→ RECORDS FOR THE TASK:
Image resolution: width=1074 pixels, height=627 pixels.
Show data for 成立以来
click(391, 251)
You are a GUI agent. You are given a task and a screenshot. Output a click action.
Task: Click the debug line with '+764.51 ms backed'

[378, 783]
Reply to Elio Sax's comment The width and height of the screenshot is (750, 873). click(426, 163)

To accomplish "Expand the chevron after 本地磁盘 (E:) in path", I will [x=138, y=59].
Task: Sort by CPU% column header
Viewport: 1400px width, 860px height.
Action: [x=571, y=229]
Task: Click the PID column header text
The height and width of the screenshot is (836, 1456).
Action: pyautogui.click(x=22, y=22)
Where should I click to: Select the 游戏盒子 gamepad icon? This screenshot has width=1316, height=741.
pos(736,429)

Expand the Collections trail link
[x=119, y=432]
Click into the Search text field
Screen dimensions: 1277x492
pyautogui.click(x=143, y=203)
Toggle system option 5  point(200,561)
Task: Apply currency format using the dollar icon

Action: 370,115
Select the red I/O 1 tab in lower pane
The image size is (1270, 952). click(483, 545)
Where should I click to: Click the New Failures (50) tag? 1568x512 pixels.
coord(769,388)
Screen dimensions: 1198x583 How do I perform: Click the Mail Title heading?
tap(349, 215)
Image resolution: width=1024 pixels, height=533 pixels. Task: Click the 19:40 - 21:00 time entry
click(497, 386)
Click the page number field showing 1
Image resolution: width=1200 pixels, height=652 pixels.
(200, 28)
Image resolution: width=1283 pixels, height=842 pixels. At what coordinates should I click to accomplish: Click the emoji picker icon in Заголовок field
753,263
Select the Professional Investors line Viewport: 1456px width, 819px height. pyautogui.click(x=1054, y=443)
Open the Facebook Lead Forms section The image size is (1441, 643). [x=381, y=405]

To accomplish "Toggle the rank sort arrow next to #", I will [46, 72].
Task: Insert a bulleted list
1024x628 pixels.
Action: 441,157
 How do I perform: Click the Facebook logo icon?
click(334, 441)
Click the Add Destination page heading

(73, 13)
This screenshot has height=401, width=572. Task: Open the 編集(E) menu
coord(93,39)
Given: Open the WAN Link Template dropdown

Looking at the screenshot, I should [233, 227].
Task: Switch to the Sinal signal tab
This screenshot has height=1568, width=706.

→ ABOUT THIS EXERCISE: Make sure every record is repeated exactly.

→ TASK SOLUTION:
Image resolution: width=1074 pixels, height=627 pixels.
Show data for 成立以来
click(391, 251)
You are a GUI agent. You are given a task and a screenshot. Output a click action.
Task: Click the debug line with '+764.51 ms backed'

[378, 783]
Reply to Elio Sax's comment The width and height of the screenshot is (750, 873). click(426, 163)

To accomplish "Expand the chevron after 本地磁盘 (E:) in path", I will [x=138, y=59].
Task: Sort by CPU% column header
Viewport: 1400px width, 860px height.
Action: [x=571, y=229]
Task: Click the PID column header text
The height and width of the screenshot is (836, 1456).
Action: pyautogui.click(x=22, y=22)
Where should I click to: Select the 游戏盒子 gamepad icon? This screenshot has width=1316, height=741.
pos(736,429)

Expand the Collections trail link
[x=119, y=432]
Click into the Search text field
Screen dimensions: 1277x492
pyautogui.click(x=143, y=203)
Toggle system option 5  point(200,561)
Task: Apply currency format using the dollar icon

Action: 370,115
Select the red I/O 1 tab in lower pane
The image size is (1270, 952). click(483, 545)
Where should I click to: Click the New Failures (50) tag? 1568x512 pixels.
coord(769,388)
Screen dimensions: 1198x583 How do I perform: Click the Mail Title heading?
tap(349, 215)
Image resolution: width=1024 pixels, height=533 pixels. Task: Click the 19:40 - 21:00 time entry
click(497, 386)
Click the page number field showing 1
Image resolution: width=1200 pixels, height=652 pixels.
(200, 28)
Image resolution: width=1283 pixels, height=842 pixels. At what coordinates should I click to accomplish: Click the emoji picker icon in Заголовок field
753,263
Select the Professional Investors line Viewport: 1456px width, 819px height. pyautogui.click(x=1054, y=443)
Open the Facebook Lead Forms section The image size is (1441, 643). [x=381, y=405]

To accomplish "Toggle the rank sort arrow next to #", I will [46, 72].
Task: Insert a bulleted list
1024x628 pixels.
Action: 441,157
 How do I perform: Click the Facebook logo icon?
click(334, 441)
Click the Add Destination page heading

(73, 13)
This screenshot has height=401, width=572. Task: Open the 編集(E) menu
coord(93,39)
Given: Open the WAN Link Template dropdown

Looking at the screenshot, I should [233, 227].
Task: Switch to the Sinal signal tab
This screenshot has height=1568, width=706.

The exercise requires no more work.